To pray for opportunities is just as important as learning how to spot them and pounce on them without hesitation. And having the confidence to stand before the face of opportunity and saying, “It’s mine!” is the knock out tactic.]
It just felt like an opportunity. I couldn’t even sleep like a log like other days. My mind was busy preparing for the chance to prove my worth if at all I was to be on this payroll that was now dangling on a branch on the tree of the universe. The first streak of sunrise caught up with me at the gate of the warehouse.
Wafula drove in just when I was trying to compose words to explain to the gateman what a girl like me who didn’t look like one to koroga simiti was doing there. He showed me around. Kilometers and stretches of the places they were constructing. He mentioned the materials used that I don’t think you all are interested to hear about. Surprisingly, I did understand what he was talking about even with the fact that I’ve never held a shovel to dig a dog’s grave.
He introduced me to the workers and with time, even his seniors. He mentioned that the workers needed to have their payments processed. Thank God for paying attention in the business class in Baringo Girls High School. I said I know all about ledgers and what not. That was it, I was hired!
Your first day of work and you’re already entrusted to pay the workers. I was their new Santa Claus. As if that wasn’t anything, having learnt the construction process through apprenticeship, two to three weeks later I became what you’d call a junior supervisor. I was paid a thousand bob a day. Holy macaroni that was good money at a time when the country was reeling over a pandemic.
The epitome of it was when Wafula was a way for some days. Somebody just say Lord Almighty!
[Lord Almighty.]
Junior supervisor was now the supervisor in charge. I had my own driver. From walking and flexing my ass down the highway to pampering it at the back left seat of a double cabin. I would be picked every morning and dropped in the evening like the boss the favour of the most High God had elevated me to be.

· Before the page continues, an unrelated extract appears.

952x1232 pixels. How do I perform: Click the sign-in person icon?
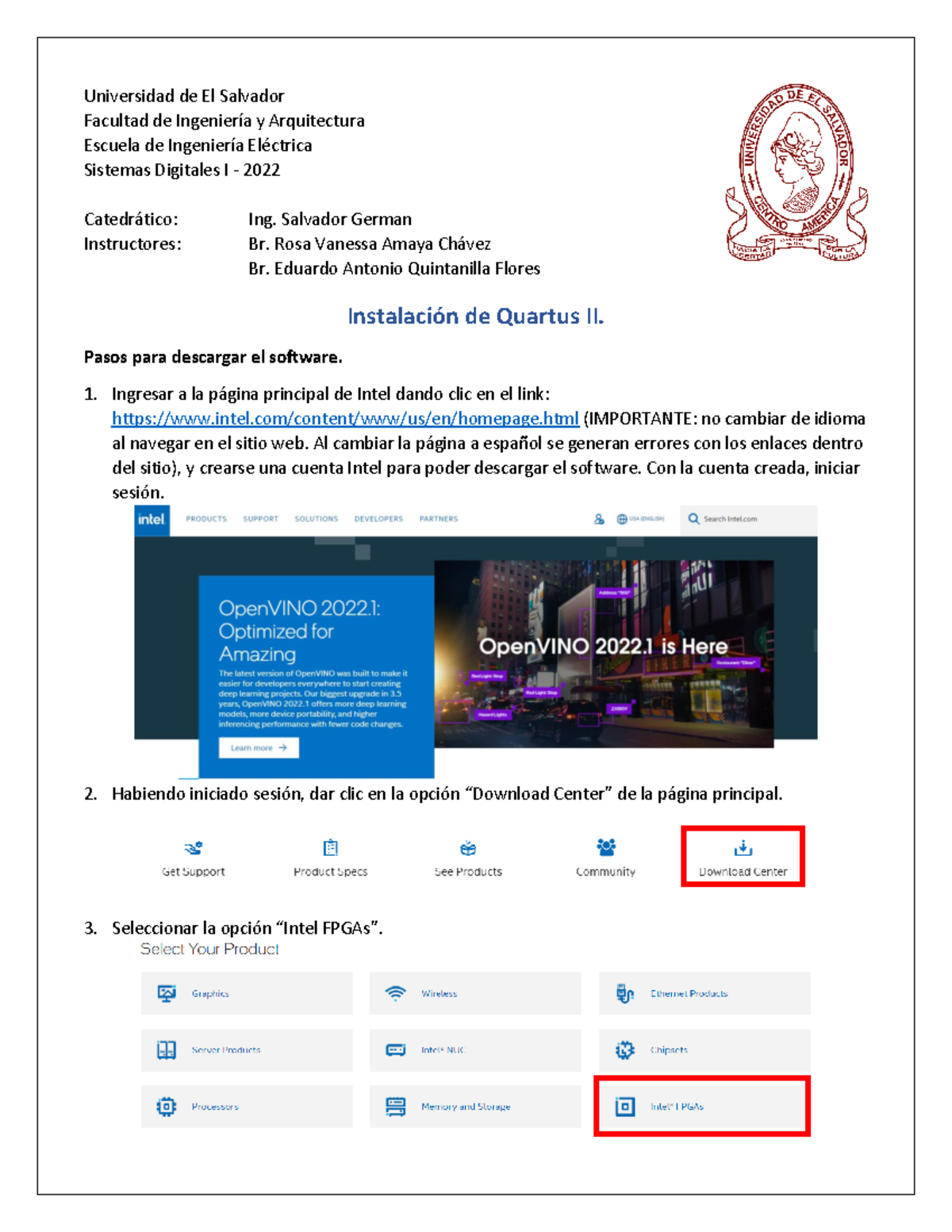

[Get to the part where even your diet changed.]
I haven’t told you about food. Shame on me. Lunch was never on me. I was told to order anything I wanted. I think my body has become 70% yoghurt. I’d eat in the car and go back to work.
[I choose not to remember what I was eating during the pandemic. Of importance is that we are all alive.]
My studies had become challenging because of not having a laptop. I bought myself one early in advance also before mum fully realised how much money I had made so far. I had it ordered from Nairobi. I’d save most of my income and give out some to help with things around home.
I had established a good rapport with Jim, a white guy who was the boss of all bosses over there. He owned the construction company Wafula was a major shareholder in. They had secured contracts around the country so now here they were. Everyone knew I was standing in for Wafula. Wafula’s right hand man, or woman now in this case. Told you the pissing contest just got real. He came back and was impressed at how I had seen things through.
And so, he said I deserved a treat. A very very good treat. A treat as good as the girl I had been. A treat worth the beautiful woman I am. And just who says no to a well deserved treat? I don’t think that would be me, mjango.